## Action item
From the text on phone screens, eyesight and posture, extract the portion starting at "Remember when smaller" and ending at "will start growing.", copied word for word.

[Passage to read]

Remember when smaller and tiny was all the rage with mobile phones? The Ette keeps her last tiny Samsung apparently cause it's cute:
Still dwarfed by iPhone 6S+ even when flipped open:
My how things have changed!
There is a reason that the phones are getting bigger and it is quite alarming really.
The screen sizes keep growing (not really the alarming part but involved in it).
The alarming part is that society's, as a whole, eyesight is rapidly deteriorating and the deterioration is happening from a much younger age.
It is happening across both the developed and developing world.
Now screen size has gotten so large that realistically they cannot increase any further and so problems will start growing.
In Australia in the mid 80s between 1 in 4 or 1 in 5 office workers wore glasses - mid 2000s it was between 1 in 2 to 2 in 5 needed to. That's why glass shops are booming across the world - public eyesight is deteriorating rapidly.
Next time you are out and have some spare time - go and sit down to watch people walking past. Have a look at their posture, the rounded shoulders, the forward stoop, it does not matter whether they are standing or sitting unfortunately - another boom industry (for pharma and GPS etc etc) lower back problems.
For those of us who worked in the mid 1980s - remember the then 'boom' in OHS issues and the "correct set-up" of a computer screen and key board? Screen height should be set so that looking straight ahead you see the middle of the screen. Keyboard height should be set so that your lower arms and wrists are parallel to the desk etc etc.
Then the major computer makers found prices plummeting so rapidly that they made up to 15x as much per laptop vs desk top PC - so the push came for lap tops over desk top.
Donations to all major political parties in every western country (yes, as a fund manager I investigated the degree to their marketing push).
Then came the lap top in schools - so just when spines are growing at their fastest pace - the children are being forced to hunch over and compress their shoulders to type on a narrower keyboard and crane forward to look at the screen fixed down just 10 to 15 cm above the desk height.
"He who pays the piper calls the tune" they say.

[/Passage to read]
[Exercise data]

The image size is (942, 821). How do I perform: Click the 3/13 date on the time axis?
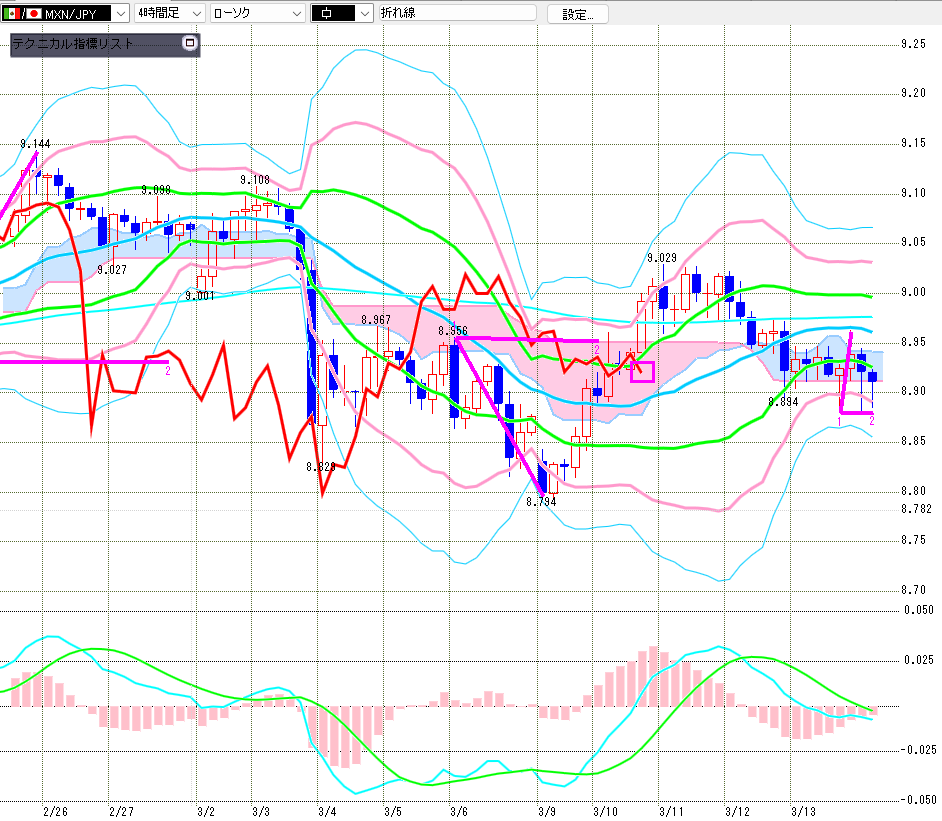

[/Exercise data]

## Output of the task
Remember when smaller and tiny was all the rage with mobile phones? The Ette keeps her last tiny Samsung apparently cause it's cute:
Still dwarfed by iPhone 6S+ even when flipped open:
My how things have changed!
There is a reason that the phones are getting bigger and it is quite alarming really.
The screen sizes keep growing (not really the alarming part but involved in it).
The alarming part is that society's, as a whole, eyesight is rapidly deteriorating and the deterioration is happening from a much younger age.
It is happening across both the developed and developing world.
Now screen size has gotten so large that realistically they cannot increase any further and so problems will start growing.